I am starting programming with CUDA but I am facing a very hard to fix problem: After some time the systems gives the error:
NVRM: GPU at 0000:03:00.0 has fallen off the bus
And the computer needs to be powered off to detect again the nVidia card.
At first I though it was a fault in my code: If I ran the same executable for 1000 times, the first 200 iterations were OK giving the same output, but then the system gave the aforementioned error and all the remaining iteration were giving errors. I then took the matrixMul example from cuda, compiled it, and ran it 1000 times. The same error happened around iteration 200!. That pointed me to some driver problem. Therefore, and unfortunately without any success, I tested the same procedure with:
- Several drivers, some old (which google results stated could fix the problem), the latest long lived, the latest experimental, beta, etc.
- Cuda 5 and cuda 4.2 with the aforementioned drivers
- I booted on text only without
- I removed xorgserver completely
- Enabled persistent mode.
None of the previous worked.
Please remember the very simple test: I compile the matrixMul example and run the executable for 1000 times.
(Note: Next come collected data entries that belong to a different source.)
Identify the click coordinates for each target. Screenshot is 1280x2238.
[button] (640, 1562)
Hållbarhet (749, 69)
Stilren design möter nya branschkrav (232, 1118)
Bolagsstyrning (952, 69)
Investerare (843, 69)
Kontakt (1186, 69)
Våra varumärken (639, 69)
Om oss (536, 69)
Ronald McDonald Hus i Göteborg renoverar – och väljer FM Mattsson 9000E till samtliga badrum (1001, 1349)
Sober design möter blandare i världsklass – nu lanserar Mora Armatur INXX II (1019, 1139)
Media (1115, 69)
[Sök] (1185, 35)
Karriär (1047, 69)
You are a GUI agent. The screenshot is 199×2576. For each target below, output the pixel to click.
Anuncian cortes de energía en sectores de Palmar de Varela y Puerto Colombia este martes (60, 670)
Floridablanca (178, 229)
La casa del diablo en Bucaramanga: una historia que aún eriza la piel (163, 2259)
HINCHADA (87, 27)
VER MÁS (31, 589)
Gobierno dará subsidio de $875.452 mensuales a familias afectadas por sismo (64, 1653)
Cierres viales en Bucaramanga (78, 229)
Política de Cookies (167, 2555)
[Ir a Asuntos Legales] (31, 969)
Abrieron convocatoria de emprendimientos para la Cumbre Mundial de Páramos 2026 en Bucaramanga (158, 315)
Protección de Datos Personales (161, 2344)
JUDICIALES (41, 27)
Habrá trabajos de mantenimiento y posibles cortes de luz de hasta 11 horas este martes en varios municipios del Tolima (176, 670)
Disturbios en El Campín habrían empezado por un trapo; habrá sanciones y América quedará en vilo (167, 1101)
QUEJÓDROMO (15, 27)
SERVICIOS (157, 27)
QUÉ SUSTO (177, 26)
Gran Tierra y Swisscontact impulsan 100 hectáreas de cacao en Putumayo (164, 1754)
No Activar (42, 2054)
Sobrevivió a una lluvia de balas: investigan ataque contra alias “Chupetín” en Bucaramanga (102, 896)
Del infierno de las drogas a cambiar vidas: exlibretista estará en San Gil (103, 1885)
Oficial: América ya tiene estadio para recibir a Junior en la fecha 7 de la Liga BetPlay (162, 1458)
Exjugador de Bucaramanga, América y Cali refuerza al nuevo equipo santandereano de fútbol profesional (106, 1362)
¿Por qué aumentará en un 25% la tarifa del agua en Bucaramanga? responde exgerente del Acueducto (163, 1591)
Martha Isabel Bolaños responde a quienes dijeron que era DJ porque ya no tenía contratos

I tested this also on my macbook pro and everything went fine (although of course different SO, card, etc). I am clueless right now. What I haven’t tested yet:
- Another kernel version.
- Another linux distribution.
This is my system info:
Current driver version : 313.30
Ubuntu kernel : 3.2.
g++ version : 4.6
nVidia Card : Quadro 4000 (GF 100)
I am compiling with the simple make command, following exactly the examples without modifying them.
Please, if you have any suggestion, let me know.
Thanks in advance.